He kissed her again, lips brushing hers lightly at first, teasing until she drew him closer. Twenty-four years she had to savour this. Twenty-four years, all together in a line. They'd never travelled together for more than a few days, each having their own responsibilities and desires, and knowing she would have so much of him at once was overwhelming, a feast covering a table so long and broad she couldn't see the end of it. Okay, a feast where some of the dishes were likely poisonous and the waitstaff might be trying to stab them with serving forks, but that was all part of the fun, wasn't it? Along with this: his mouth on hers, his hand slipping between her legs, her own grasping the length of his cock, his shivers whenever she brushed the tip with her thumb.
He nipped at her neck, shuddered again, a stutter on her skin. "If you want this to last, I'll need you to stop," he said.
"We've got all night," she murmured. He was still stroking her, her abdomen tight with tension now, her hips arching to meet his hand. "We can do this again, and again, and again. And I intend to. And I don't want to wait any longer."
"If that's what you want –" His fingers sped up, and the breath caught in River's throat. His mouth covering hers again, tasting her; the flutter in her abdomen lower and lower until she could almost hear it humming in her ears; and then it was all she could hear, a buzzing rising and cresting along with her body, waves of sound and pleasure rolling through.
"Yes," she murmured, her head still whirring. "That's what I want. And you?" She flipped on her side to face him and stroked his cheek. "What do you want, Doctor?"
He smiled at her – would she ever get tired of that new smile, the way the joy spread from the crinkles on his face to the sparkle in his eyes? She certainly hoped not – and he pulled her on top of him.

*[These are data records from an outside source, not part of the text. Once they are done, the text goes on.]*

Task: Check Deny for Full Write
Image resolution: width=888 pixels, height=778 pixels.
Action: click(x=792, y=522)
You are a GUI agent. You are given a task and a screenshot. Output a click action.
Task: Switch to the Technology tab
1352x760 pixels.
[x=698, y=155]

Twenty-four years with him. Twenty-four years of running and adventure and some of that even outside the bedroom, probably. But not right now.
River laughed, and started to move.
* * *
The cottage's bedroom door is ajar, and River can see the Doctor curled on his side beneath the blanket, his breath slow and even. If she kisses him goodbye, he will wake, and he will know what she's doing. And if she doesn't, she may never kiss him again.

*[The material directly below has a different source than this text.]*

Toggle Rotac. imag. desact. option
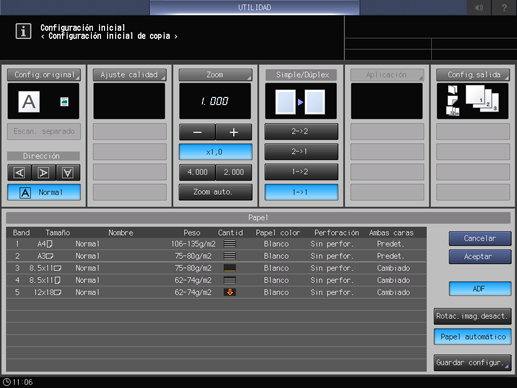This screenshot has height=388, width=517. 473,316
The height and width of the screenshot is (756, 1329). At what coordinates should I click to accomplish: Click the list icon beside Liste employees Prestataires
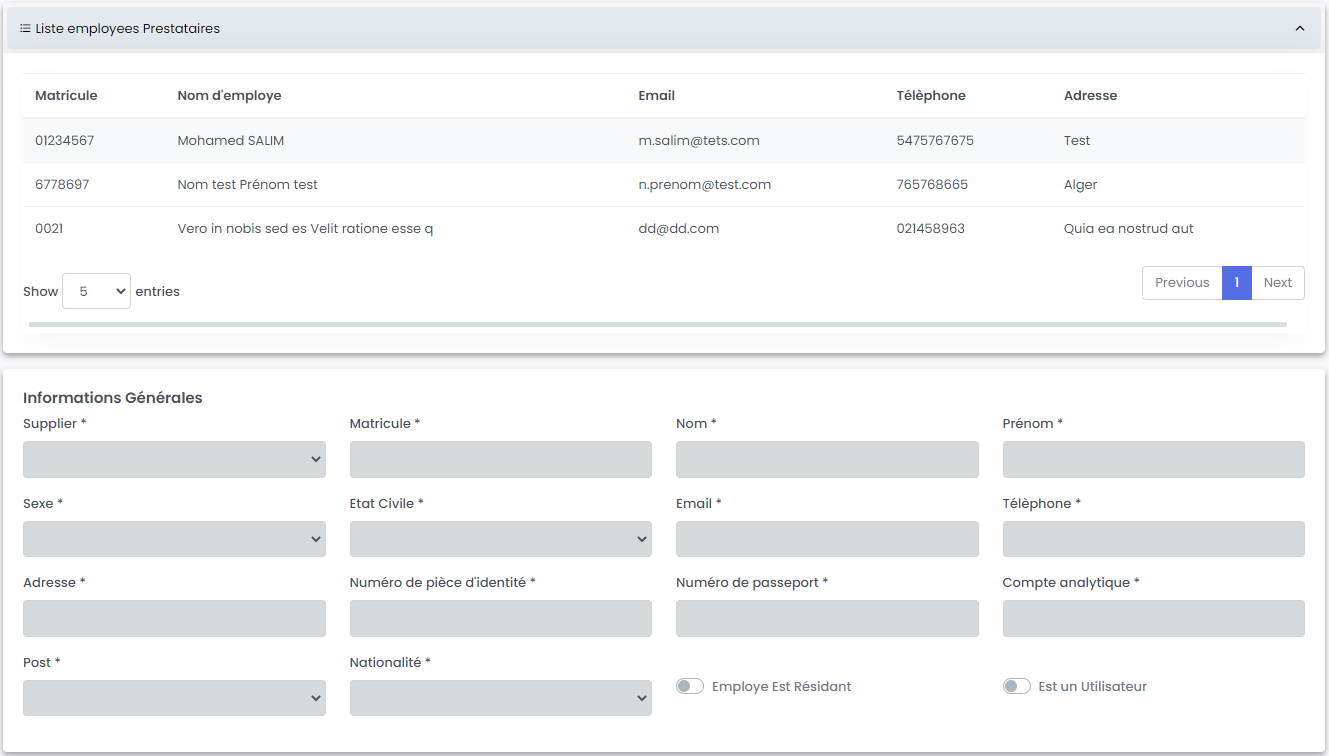(25, 29)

That's the problem with time. That's always been the problem with time: that eventually, it comes to an end, even for people like her and like him who can evade it, literally running circles around it. Their relationship based on unshakable faith in one another no matter how often they have to lie to preserve a timeline, and now she has to have faith that she will see him again, at the very end, the end she's going to run from as long as possible.
The vortex manipulator is set. Dawn glows fiercely outside. And River shuts the door, as quietly as she can, and disappears into the past.

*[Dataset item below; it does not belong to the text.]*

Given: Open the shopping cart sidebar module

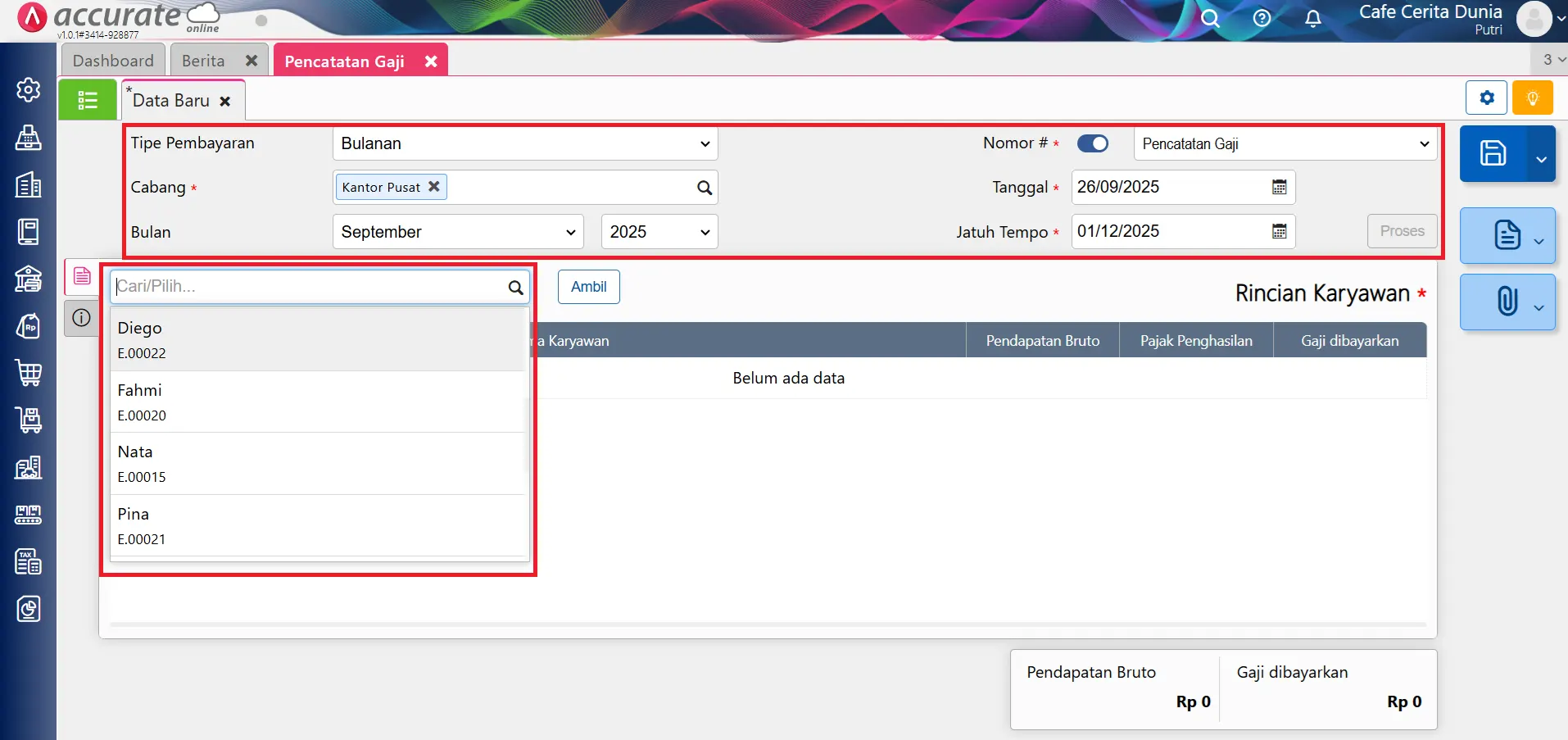Looking at the screenshot, I should [29, 373].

Characters/Pairing(s): Twelfth Doctor/River Song
Rating: Adult
Word count: 2,270
Spoilers: through "The Husbands of River Song"; extremely minor reference to setting of "The Boundless Sea" audio
Warnings: none
Beta:
![[livejournal.com profile]](https://www.dreamwidth.org/img/external/lj-userinfo.gif)
Summary: The first few hours of night, and the last.
Disclaimer: Not mine, obviously.
Author's Notes: Many thanks to
![[livejournal.com profile]](https://www.dreamwidth.org/img/external/lj-userinfo.gif)
::xposted to
![[community profile]](https://www.dreamwidth.org/img/silk/identity/community.png)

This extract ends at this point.